* START Data for processing *

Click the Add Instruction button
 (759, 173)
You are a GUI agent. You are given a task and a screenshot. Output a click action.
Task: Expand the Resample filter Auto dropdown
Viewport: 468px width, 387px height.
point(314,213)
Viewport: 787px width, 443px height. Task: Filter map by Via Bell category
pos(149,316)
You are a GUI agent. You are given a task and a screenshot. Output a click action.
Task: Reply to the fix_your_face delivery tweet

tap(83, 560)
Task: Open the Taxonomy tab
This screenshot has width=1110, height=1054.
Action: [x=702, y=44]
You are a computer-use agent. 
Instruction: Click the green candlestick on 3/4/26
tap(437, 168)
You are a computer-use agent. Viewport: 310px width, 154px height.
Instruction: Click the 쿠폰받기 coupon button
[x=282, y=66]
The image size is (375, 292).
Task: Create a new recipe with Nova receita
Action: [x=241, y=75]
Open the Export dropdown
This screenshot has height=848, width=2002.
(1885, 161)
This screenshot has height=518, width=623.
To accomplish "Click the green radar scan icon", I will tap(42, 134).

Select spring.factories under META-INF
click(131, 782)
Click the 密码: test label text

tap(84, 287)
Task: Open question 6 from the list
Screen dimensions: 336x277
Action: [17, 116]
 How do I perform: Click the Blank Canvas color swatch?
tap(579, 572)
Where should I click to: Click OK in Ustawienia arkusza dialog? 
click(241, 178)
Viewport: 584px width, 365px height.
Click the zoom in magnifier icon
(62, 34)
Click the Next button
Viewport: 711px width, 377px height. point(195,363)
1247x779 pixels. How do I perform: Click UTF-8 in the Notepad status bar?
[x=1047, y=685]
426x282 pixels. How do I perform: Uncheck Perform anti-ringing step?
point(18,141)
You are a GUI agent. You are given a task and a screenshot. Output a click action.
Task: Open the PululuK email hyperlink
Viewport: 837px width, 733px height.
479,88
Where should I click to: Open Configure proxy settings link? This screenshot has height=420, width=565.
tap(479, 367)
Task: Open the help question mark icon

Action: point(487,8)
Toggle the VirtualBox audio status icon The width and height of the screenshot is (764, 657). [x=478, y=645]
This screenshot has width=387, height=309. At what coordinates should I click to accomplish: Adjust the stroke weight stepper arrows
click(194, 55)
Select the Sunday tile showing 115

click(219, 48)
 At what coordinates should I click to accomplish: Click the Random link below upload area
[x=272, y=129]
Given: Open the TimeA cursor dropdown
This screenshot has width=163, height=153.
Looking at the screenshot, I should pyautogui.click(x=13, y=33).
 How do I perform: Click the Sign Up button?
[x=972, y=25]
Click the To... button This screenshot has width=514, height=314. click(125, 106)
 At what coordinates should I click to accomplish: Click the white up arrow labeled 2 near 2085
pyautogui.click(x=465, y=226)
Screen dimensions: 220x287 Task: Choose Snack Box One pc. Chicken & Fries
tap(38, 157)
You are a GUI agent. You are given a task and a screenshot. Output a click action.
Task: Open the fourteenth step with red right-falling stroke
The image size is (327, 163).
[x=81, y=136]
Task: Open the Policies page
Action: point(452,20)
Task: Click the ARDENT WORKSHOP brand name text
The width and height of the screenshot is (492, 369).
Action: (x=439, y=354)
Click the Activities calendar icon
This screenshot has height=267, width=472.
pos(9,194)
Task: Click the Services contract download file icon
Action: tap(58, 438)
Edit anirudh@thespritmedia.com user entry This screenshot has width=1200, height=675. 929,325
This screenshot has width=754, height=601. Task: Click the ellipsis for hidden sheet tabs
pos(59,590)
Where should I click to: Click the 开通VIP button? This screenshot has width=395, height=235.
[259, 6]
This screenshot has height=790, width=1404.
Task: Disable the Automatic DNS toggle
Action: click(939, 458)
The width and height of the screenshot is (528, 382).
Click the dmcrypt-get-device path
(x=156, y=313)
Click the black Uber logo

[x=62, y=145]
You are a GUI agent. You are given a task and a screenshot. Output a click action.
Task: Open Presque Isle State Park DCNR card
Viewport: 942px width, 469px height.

* END Data for processing *

**Your goal:** Convert the items, everything from the line containing "Where should I click to: Open" down to the line containing "Toggle the VirtualBox", into a two-column CSV headed instruction and click, one row per item. Put each item's text under instruction and its answer under click, with each value in a single quoted field and any line breaks replaced by spaces.

**Task answer:**
instruction,click
"Where should I click to: Open Configure proxy settings link? This screenshot has height=420, width=565.","tap(479, 367)"
"Task: Open the help question mark icon","Action: point(487,8)"
"Toggle the VirtualBox audio status icon The width and height of the screenshot is (764, 657).","[x=478, y=645]"